Below are records. Copy every line with "computer" in it.

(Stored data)
┄┄┄┄┄┄

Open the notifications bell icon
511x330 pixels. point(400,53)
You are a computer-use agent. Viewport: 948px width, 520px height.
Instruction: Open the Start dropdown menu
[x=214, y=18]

┄┄┄┄┄┄

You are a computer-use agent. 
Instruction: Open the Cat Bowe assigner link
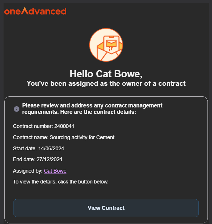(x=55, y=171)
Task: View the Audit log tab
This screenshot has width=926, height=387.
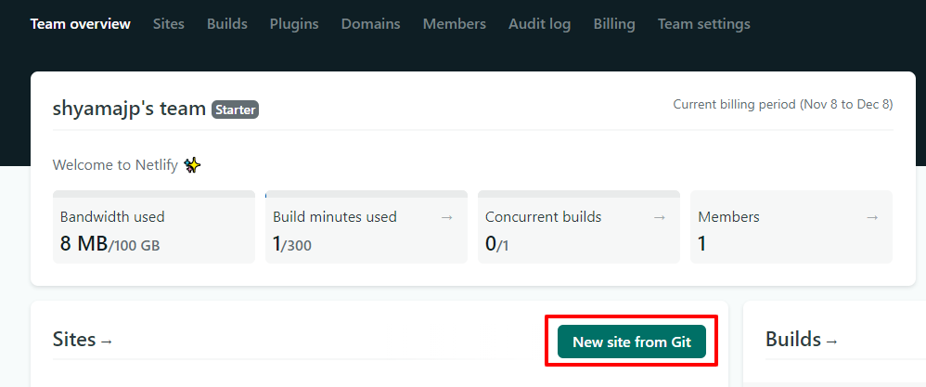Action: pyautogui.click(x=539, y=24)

┄┄┄┄┄┄

_Task solution_:
You are a computer-use agent. Viewport: 948px width, 520px height.
You are a computer-use agent. 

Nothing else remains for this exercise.